→ What you have to do: Please write out exactly the lines from the one with "Task: Click the red $ marker icon" through the end of the data below, both ends included, and omit any pictures.

→ Listed entries:
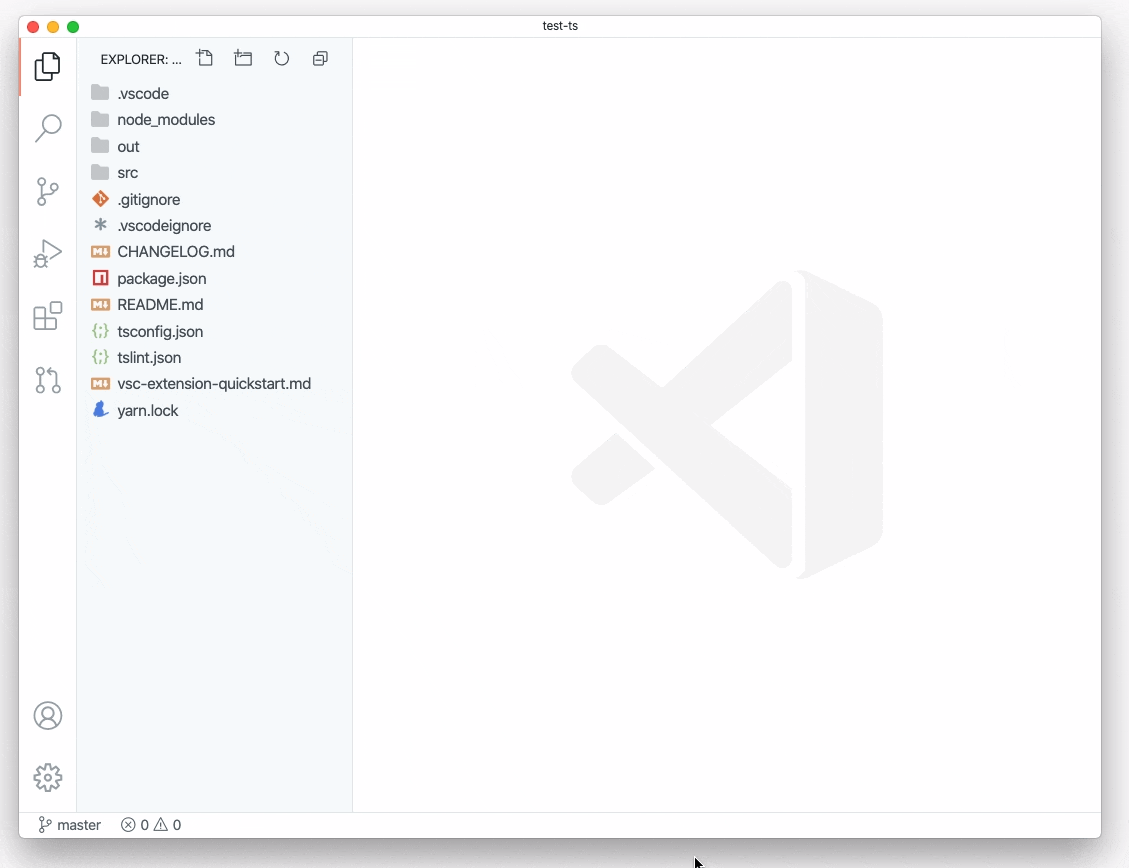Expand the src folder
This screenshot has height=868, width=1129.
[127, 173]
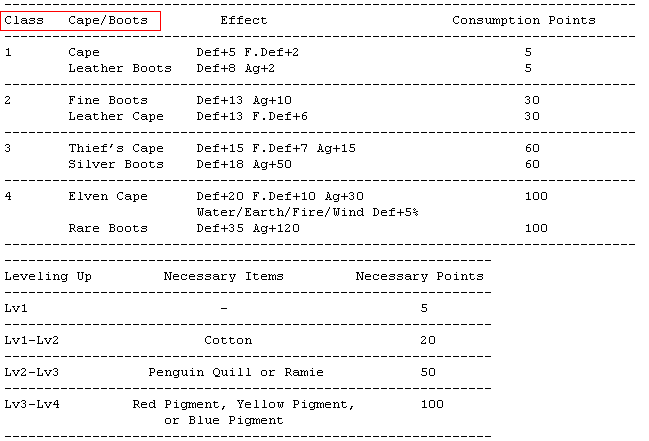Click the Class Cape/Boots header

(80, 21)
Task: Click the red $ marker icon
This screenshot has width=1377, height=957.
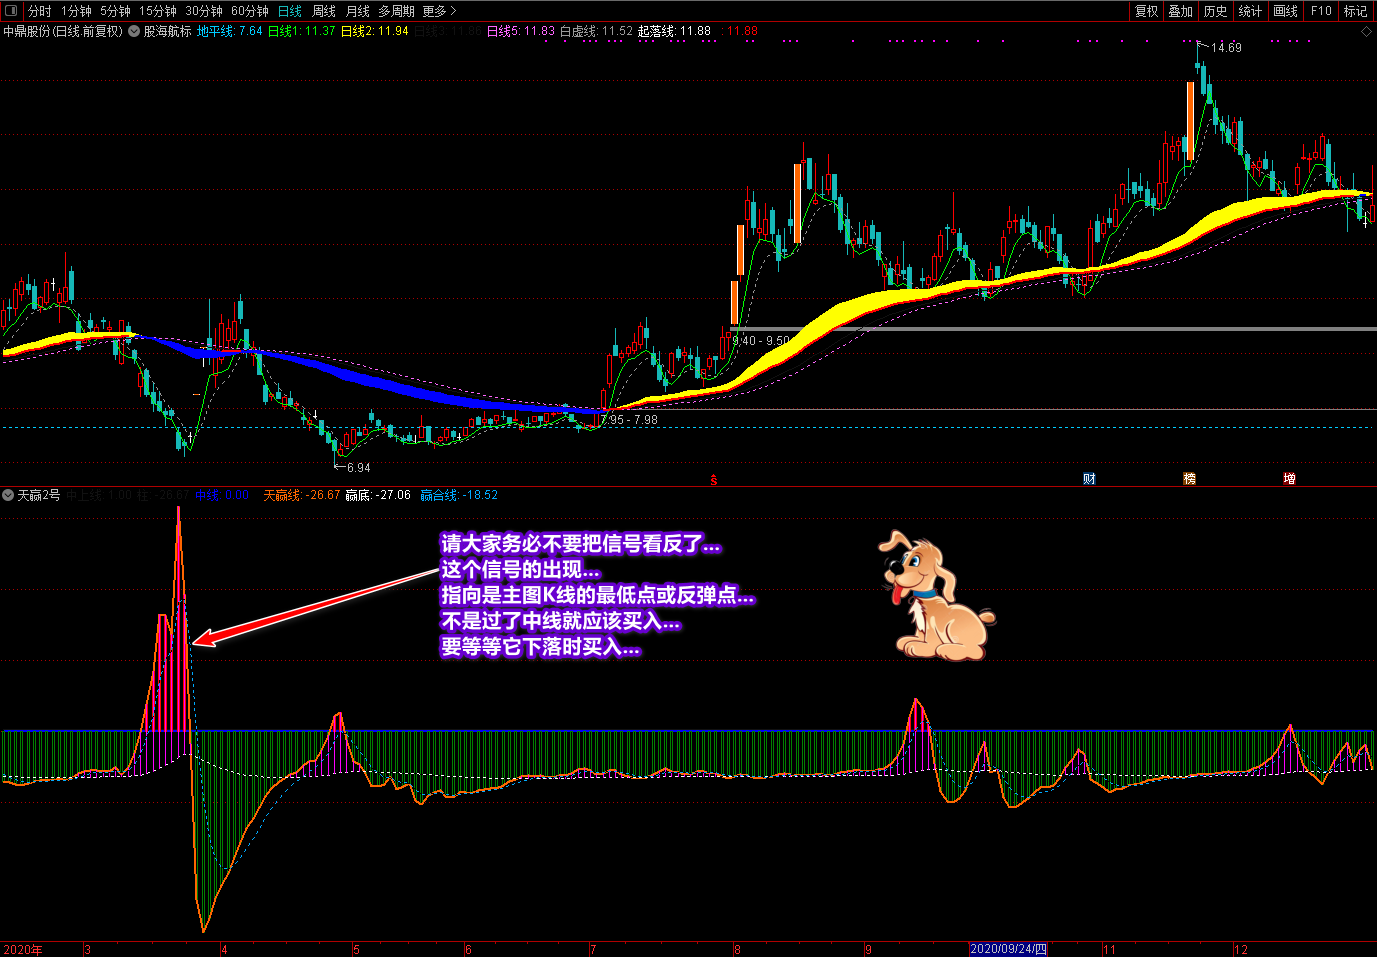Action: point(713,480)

→ Output of the exercise:
Task: Click the red $ marker icon
This screenshot has width=1377, height=957.
Action: point(713,480)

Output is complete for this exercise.